Text shown
Forever Evil #1 (DC Comics, $3.99), written by Geoff Johns and drawn by David Finch, has arrived to much fanfare. This is the “real” event that the Justice League’s recent “Trinity War” storyline led into. I suppose, to keep things easy to follow, the “Trinity War” collected edition will be labeled “Prelude to Forever Evil”. That’s fine, we all know that trade paperback sales are the golden goose for the big three comic publishers these days. So what’s “Forever Evil” all about? Let’s dive in to this wretched hive of scum and villainy (and that’s just DC editorial).
In the conclusion to “Trinity War”, Pandora’s Box was literally opened (you, sir or madam, have a filthy mind) and the infamous Crime Syndicate made their way onto Earth-One (the home of the contemporary “New 52” universe of DC heroes). The Crime Syndicate are from the corrupt Earth 3, a parallel world where evil reigns and heroes don’t really exist (Earth 3’s greatest hero has historically been their version of Lex Luthor). The Crime Syndicate are perverse analogues to ‘our’ Justice League: Ultraman (their Superman), Superwoman (Wonder Woman), Owlman (Batman), Power Ring (Green Lantern), Johnny Quick (The Flash), Deathstorm (Firestorm), Atomica (a female version of size-changing hero The Atom who infiltrated our Justice League) and Grid (Cyborg). In some cases, the Crime Syndicate are the exact same individual secret identity (Owlman IS their Bruce Wayne) but others aren’t (Superwoman is their Lois Lane, but with Amazonian powers).

Task 1
Answer these questions from the Forever Evil review, one answer per line:
(a) Who drew Forever Evil #1?
(b) Which Crime Syndicate member is the counterpart of Green Lantern?
(c) What is the cover price of Forever Evil #1?

Provided information
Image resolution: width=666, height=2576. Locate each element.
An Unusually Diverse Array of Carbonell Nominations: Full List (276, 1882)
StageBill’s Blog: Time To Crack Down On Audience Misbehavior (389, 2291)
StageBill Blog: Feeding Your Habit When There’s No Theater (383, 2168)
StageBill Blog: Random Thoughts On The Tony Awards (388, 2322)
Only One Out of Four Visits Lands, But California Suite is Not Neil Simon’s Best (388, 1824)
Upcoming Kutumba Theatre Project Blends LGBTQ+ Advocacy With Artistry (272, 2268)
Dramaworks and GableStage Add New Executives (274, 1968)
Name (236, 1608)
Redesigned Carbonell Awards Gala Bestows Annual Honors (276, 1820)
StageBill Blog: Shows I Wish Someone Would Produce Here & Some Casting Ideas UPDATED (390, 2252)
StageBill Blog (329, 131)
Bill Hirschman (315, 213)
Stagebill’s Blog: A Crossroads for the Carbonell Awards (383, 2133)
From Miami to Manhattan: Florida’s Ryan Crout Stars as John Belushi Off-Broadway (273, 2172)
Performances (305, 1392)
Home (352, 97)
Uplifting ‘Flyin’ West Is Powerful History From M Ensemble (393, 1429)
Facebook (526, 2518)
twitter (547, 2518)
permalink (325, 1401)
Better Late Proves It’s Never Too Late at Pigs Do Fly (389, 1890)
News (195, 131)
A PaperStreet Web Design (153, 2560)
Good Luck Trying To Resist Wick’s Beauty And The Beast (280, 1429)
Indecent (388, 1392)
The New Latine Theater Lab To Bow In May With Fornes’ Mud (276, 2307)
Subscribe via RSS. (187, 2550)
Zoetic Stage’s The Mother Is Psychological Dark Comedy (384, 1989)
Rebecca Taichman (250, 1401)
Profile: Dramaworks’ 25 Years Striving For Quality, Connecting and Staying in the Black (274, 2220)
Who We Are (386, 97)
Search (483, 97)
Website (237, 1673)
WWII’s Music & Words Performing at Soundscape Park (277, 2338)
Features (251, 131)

Task 2
Count the lines of the rows that contain the string "Awards", with case counting, and give only the number.

Complete answer 1
(a) David Finch
(b) Power Ring
(c) $3.99

Complete answer 2
3